Der "Cash out"-Fluch
Der Mythos, der sich offenbar am längsten in der Welt des Online-Poker gehalten hat, ist der "Cash out"-Fluch. Und der geht so: Jeder Spieler, der sich irgendwann etwas von seinem Gewinn auszahlen lässt, wird danach vom Pokeranbieter mit schlechten Karten gestraft. Er verliert plötzlich sichere Blätter, danach die Nerven und schließlich viel Geld.
Ein toller Fluch ist das. Er passt auf jedes verlorene Blatt, wohingegen jedes gewonnene die eigene Stärke noch mehr betont. Er ist sehr flexibel, dieser "Cash out"-Fluch. Womöglich ist das auch der Grund, warum er immer noch durchs Netz geistert. Dabei handelt es sich dabei wohl einfach um ein Wahrnehmungsproblem. Wer mit weniger Geld genauso gut wirtschaften soll, hat es einfach schwerer.

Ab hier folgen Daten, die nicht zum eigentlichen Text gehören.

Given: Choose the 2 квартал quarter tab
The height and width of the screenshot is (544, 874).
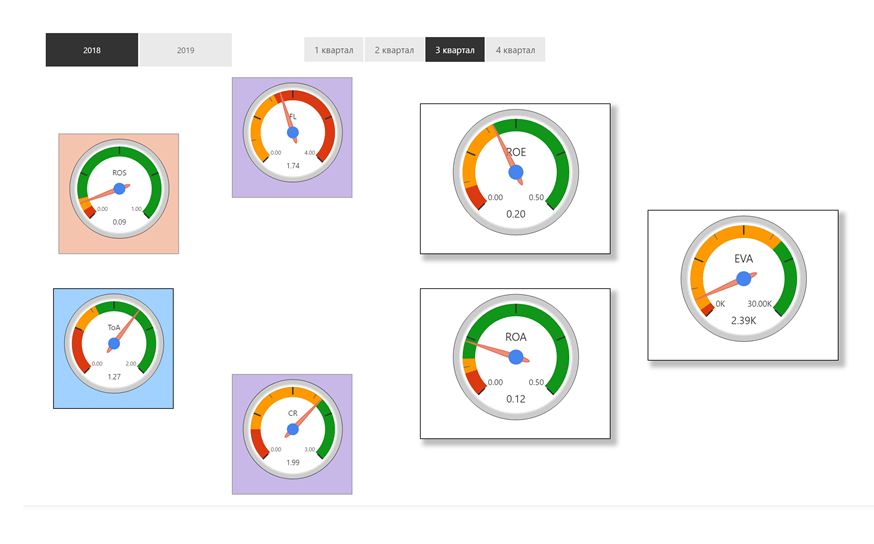Looking at the screenshot, I should [394, 50].
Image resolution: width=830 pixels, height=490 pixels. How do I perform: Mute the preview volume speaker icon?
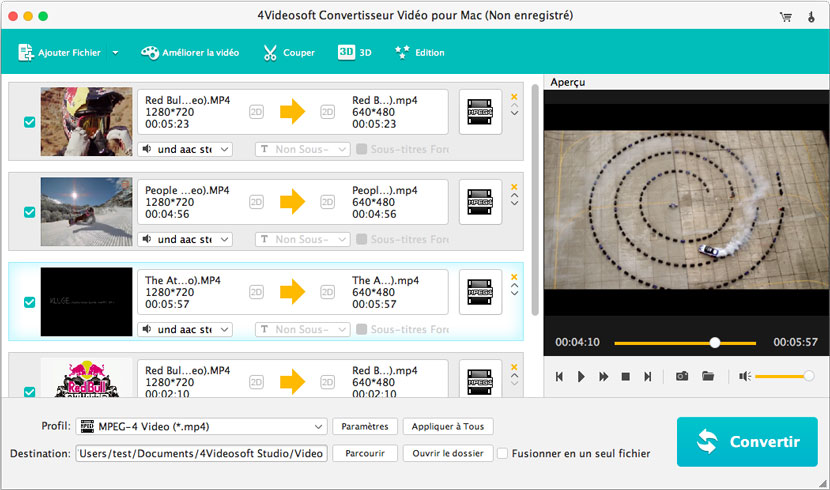[744, 376]
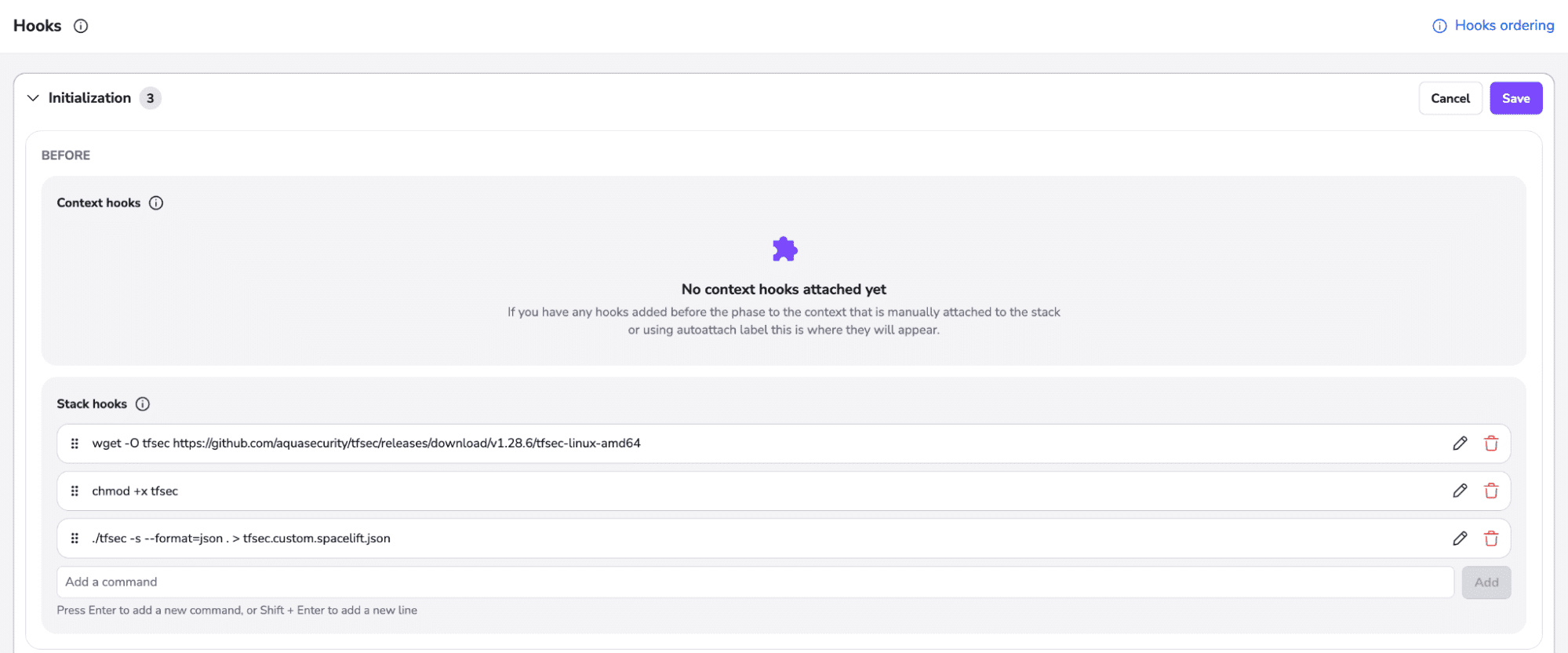Edit the chmod +x tfsec command

coord(1460,491)
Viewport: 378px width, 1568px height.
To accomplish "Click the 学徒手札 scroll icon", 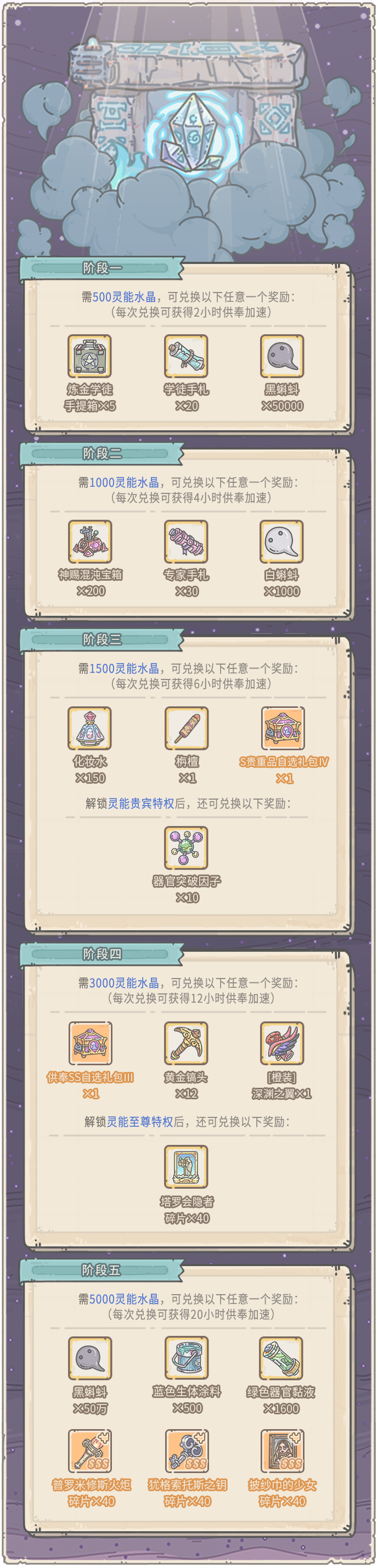I will click(x=187, y=356).
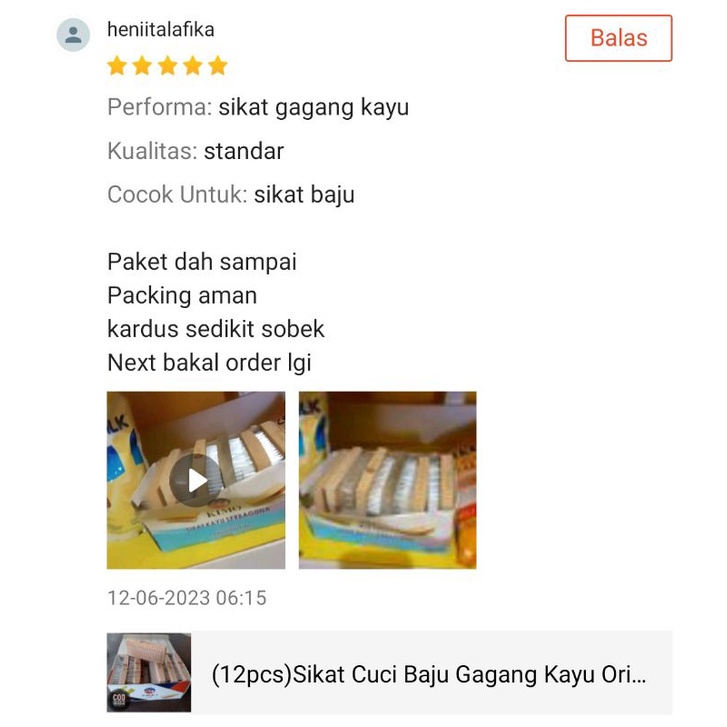This screenshot has height=727, width=727.
Task: Click the 'Paket dah sampai' review text
Action: tap(202, 262)
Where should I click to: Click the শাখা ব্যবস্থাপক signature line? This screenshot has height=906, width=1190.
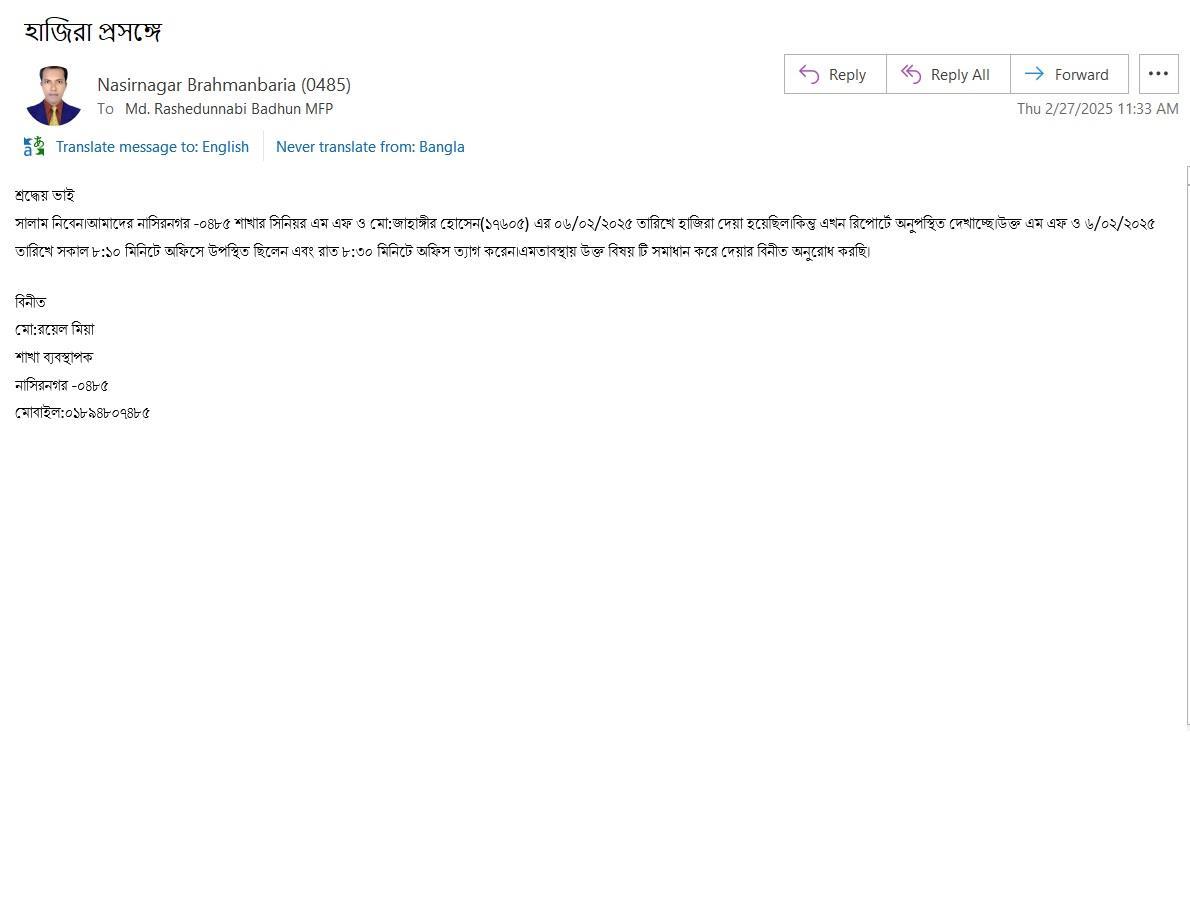[54, 357]
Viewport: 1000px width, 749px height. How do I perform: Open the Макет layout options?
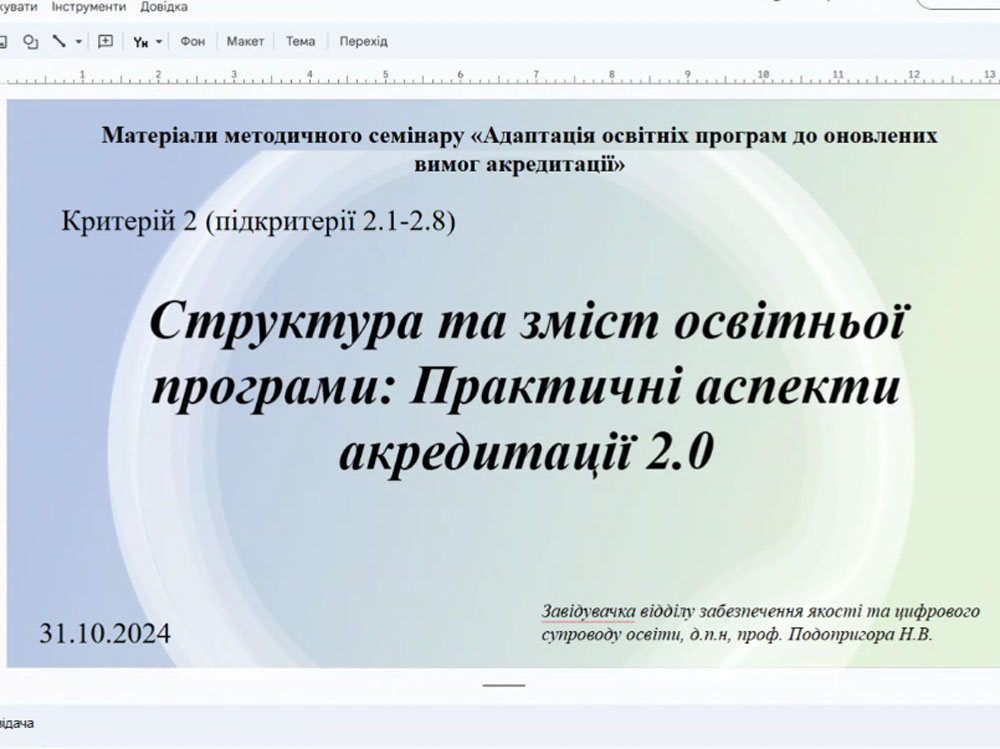(x=245, y=41)
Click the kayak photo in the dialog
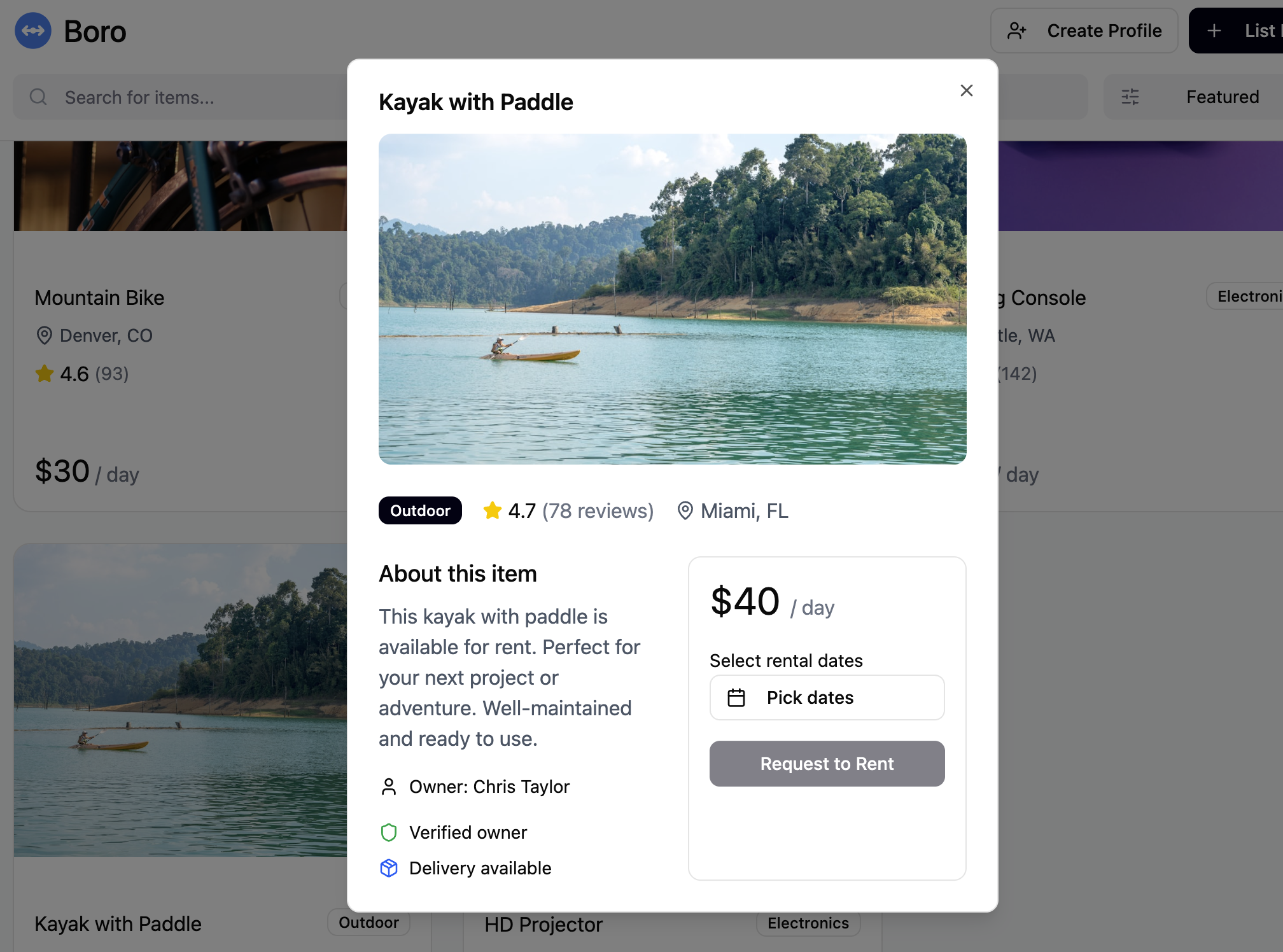1283x952 pixels. (x=672, y=298)
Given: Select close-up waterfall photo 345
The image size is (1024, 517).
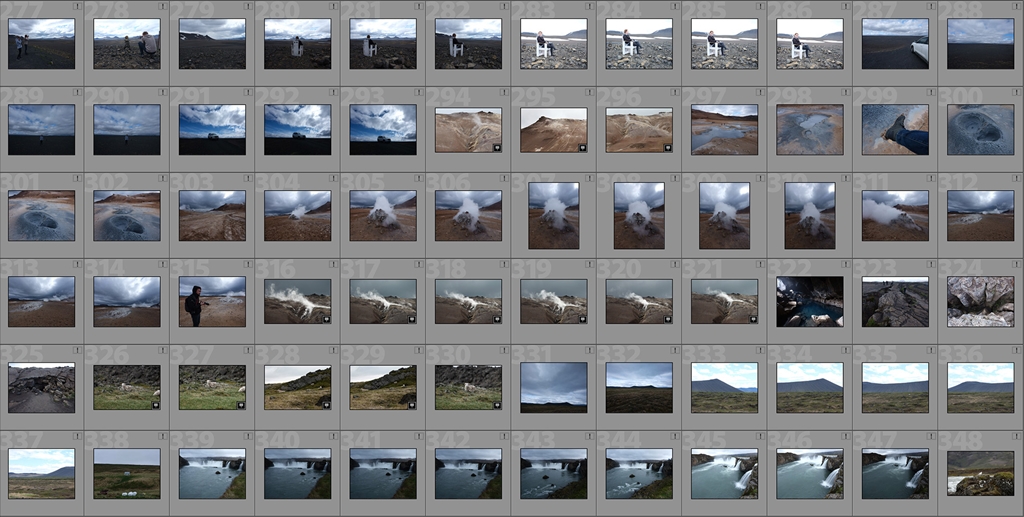Looking at the screenshot, I should point(724,474).
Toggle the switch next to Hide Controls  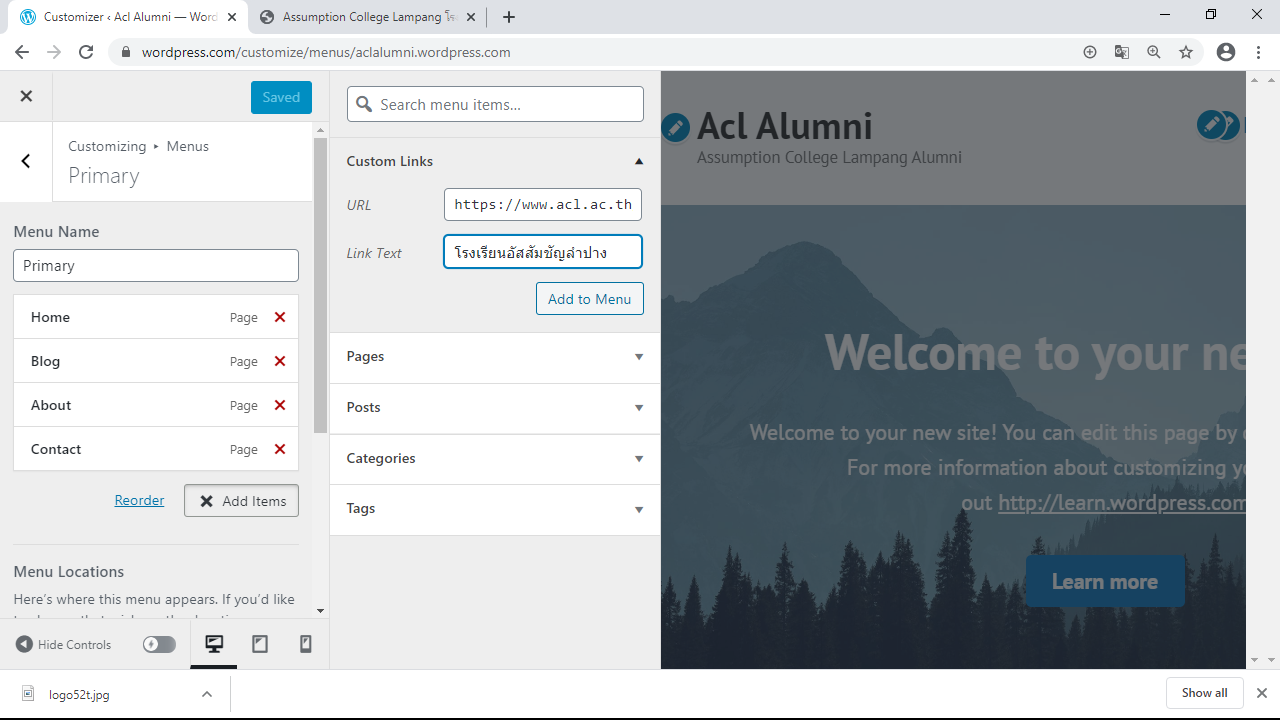159,644
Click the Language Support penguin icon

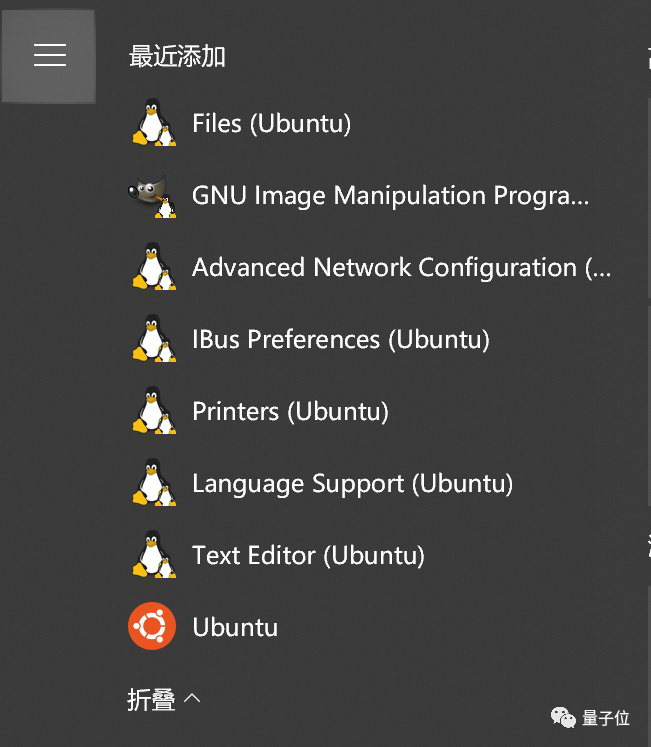tap(153, 484)
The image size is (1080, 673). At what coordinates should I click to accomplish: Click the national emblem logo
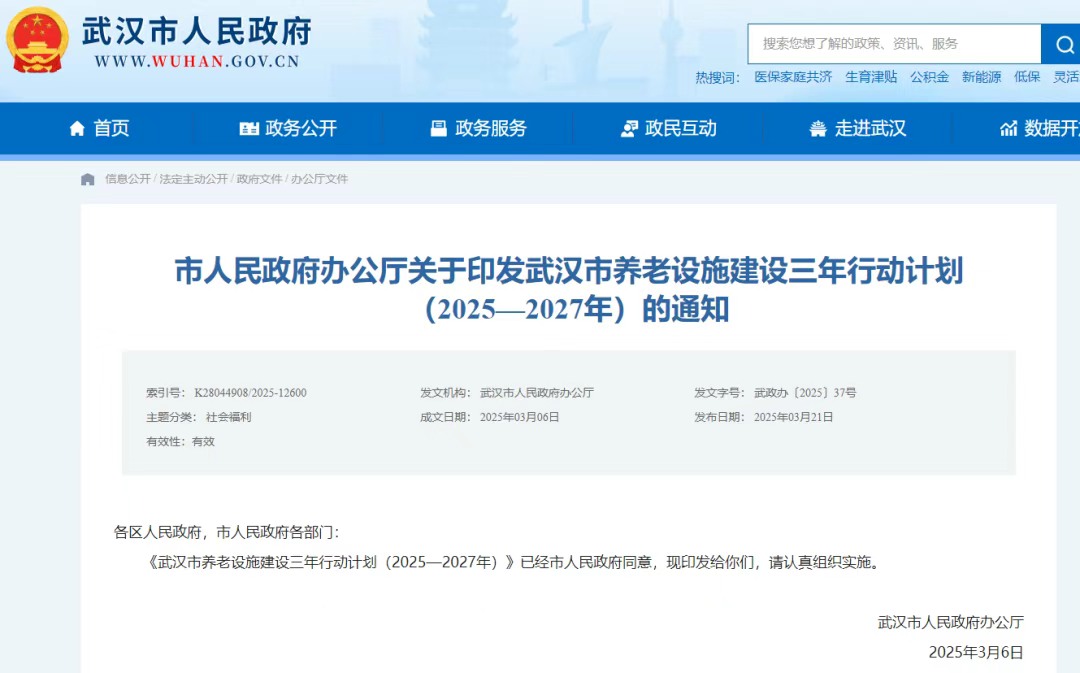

Alternativ würde ich noch folgende Flüche vorschlagen:
Der "Cash in"-Fluch
Jeder, der Geld (in Deutschland ist Pokern im Internet um Echtgeld verboten!) bei einem Pokeranbieter eingezahlt hat, verliert irgendwann mal. Trifft auf mehr als 90 Prozent aller Spieler zu.
Der Informatiker-Fluch
Wer innerhalb von 20 Sekunden nach dem Flop alle Pot Odds, Implied Odds, Outs und Equities (alle Begriffserklärungen im Flash-Glossar) ausrechnen kann und dazu die dritte Wurzel aus einer zehnstelligen Zahl, der ist Informatiker und genug gestraft. Trifft zum Glück nur auf wenige zu.